“You know your father,” Cora replied, and then she looked away quickly, as though she wished she had thought of something different to say just then.
Violet lifted her bag out of the back as well, and Audrey shut the trunk with a gentle thwack. “Merle is my uncle,” Audrey said to Violet. “He farms, too.”
“You gals don’t mind sharing your old room, do you?” Cora asked as she turned toward the house. “The twins each have their own room now, so I’ve lost a guest room.”
“Is that what you still call it? My old room?”
Cora offered a half smile that was difficult to read. Audrey wondered if it meant No offense, but we actually don’t call it anything.
“We’ll be fine anywhere,” Audrey said.
Inside, Cora led them past the big kitchen that had been Audrey’s mother’s favorite room in the house, past the dining area, through the living room that now sported a magnificent Christmas tree, and then down a central hallway that led to all the bedrooms. They passed several closed doors before Cora stopped at one and pushed it open. Inside the room a new four-poster bed with matching nightstands dominated the space. Where Audrey’s childhood dresser had been were two padded armchairs with a table between them. Slate blue accented with white made up every thread of fabric in the room, from the bedspread to the rug and the draperies.
“I like what you’ve done with this room,” Audrey said as she surveyed the decor.
“Oh?” The single word was clothed in doubt.
Audrey turned to her stepmother. “I really do.”
The two women stared at each other for a moment before Cora seemed to accept Audrey’s words as truth. She thanked Audrey for the compliment.
“What can Violet and I do to help you with dinner?” Audrey set her bags on the bed. Violet followed suit.
“I’ve only to put the ham in the oven. Everything else is done,” Cora said. “Why don’t you and Violet take a walk in the orchards? It’s a beautiful afternoon. Be a shame to waste it sitting indoors. I told your father to be home by five. You’ve plenty of time for a nice stroll before then.”
Audrey and Violet made their way back outside. The dogs, eager to be anywhere with anyone, pranced ahead of them as the two women walked across the gravel to the closest row of trees.
“Sorry about the awkwardness. Inside, I mean,” Audrey said. “Most of the time Cora and I get along all right.”
“You two aren’t close?”
“She and my dad had just met when I moved to Hollywood and I don’t get back here very often. I really don’t know her well.”
“Oh,” Violet said, obviously unsure what to say next.
“I’m actually okay with that, Vi. And she is, too. She’s taken over my mother’s house and we both know she has. Cordial distance is how we deal with that. Don’t worry about it.”
They entered the orchard.
Violet scoped the endless rows as they walked. “I’ve never seen so many plum trees all in one place.”
“When they’re in bloom, it’s as though you’ve been transported to Eden. I used to put the blossoms in my hair.” Audrey breathed in deep. “I loved playing in these rows. I could pretend to be anything I wanted to out here.”
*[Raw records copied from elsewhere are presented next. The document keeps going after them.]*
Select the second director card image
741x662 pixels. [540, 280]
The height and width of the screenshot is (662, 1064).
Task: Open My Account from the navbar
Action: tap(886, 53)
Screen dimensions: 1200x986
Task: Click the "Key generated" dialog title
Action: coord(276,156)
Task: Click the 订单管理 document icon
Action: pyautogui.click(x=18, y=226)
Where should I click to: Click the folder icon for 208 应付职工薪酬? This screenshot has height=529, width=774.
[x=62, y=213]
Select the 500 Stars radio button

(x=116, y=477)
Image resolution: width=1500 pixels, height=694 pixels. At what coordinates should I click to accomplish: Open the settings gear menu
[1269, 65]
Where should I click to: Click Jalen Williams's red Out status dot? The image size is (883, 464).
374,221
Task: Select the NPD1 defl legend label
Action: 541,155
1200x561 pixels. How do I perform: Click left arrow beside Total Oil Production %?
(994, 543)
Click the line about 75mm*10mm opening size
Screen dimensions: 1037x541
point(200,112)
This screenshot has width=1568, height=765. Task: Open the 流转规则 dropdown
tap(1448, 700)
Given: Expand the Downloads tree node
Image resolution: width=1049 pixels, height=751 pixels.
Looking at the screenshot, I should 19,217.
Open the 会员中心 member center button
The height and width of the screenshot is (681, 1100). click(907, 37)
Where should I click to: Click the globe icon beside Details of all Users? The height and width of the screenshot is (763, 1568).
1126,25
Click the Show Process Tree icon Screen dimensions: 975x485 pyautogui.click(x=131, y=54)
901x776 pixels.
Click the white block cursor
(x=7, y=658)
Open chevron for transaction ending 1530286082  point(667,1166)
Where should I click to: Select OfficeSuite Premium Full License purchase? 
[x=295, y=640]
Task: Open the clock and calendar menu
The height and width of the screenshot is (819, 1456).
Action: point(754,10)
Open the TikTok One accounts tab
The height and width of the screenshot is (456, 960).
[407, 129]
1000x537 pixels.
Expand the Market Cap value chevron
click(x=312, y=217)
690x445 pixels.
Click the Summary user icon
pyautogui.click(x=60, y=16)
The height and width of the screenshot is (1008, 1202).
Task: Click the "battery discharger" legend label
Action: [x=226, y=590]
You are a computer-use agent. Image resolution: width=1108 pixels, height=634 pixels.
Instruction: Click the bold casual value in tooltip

They walked in silence for a few moments. It was so nice having Violet there, but the hours between now and when they were to get back on the train already seemed long and complicated.
“Are you wishing you didn’t come?” Violet asked, as if she had read Audrey’s thoughts.
Audrey’s laugh was slight. “Maybe. It wasn’t always like this for me. Before my mother died, I was happy here. But when she got sick . . . I don’t know. My father became one of those people who stop learning how to handle great disappointments. Life is full of them, as I am sure you know.”
“Yes. I know,” Violet said.
“My mother’s death wasn’t the only big disappointment to come his way. There were other ones. And when they came, he just stopped trying to find a way to live with them.”
“He remarried, though.”
“Yes.”
“But you don’t like Cora?”
Another few moments of silence followed as they walked. “I don’t dislike her,” Audrey finally continued. “It’s just . . . women have a way of making a house their own. Everything that was my mother’s or that reminded me of her was taken down and given away or put away when Dad married Cora. I can’t even feel my mother here anymore.”
Audrey and Violet emerged from the orchard and into a clearing. A long, skinny building with repeating doors and windows met their gaze. One of the dogs trotted to a door, sniffed its edges, and then scampered away.
“What is that?” Violet asked.
Audrey stared at the building. “A bunkhouse. For the fruit pickers. They come from Mexico and they go from farm to farm during picking season. They sleep there at night. It’s empty right now.”
“Oh. Like a dormitory. How long do they usually stay?”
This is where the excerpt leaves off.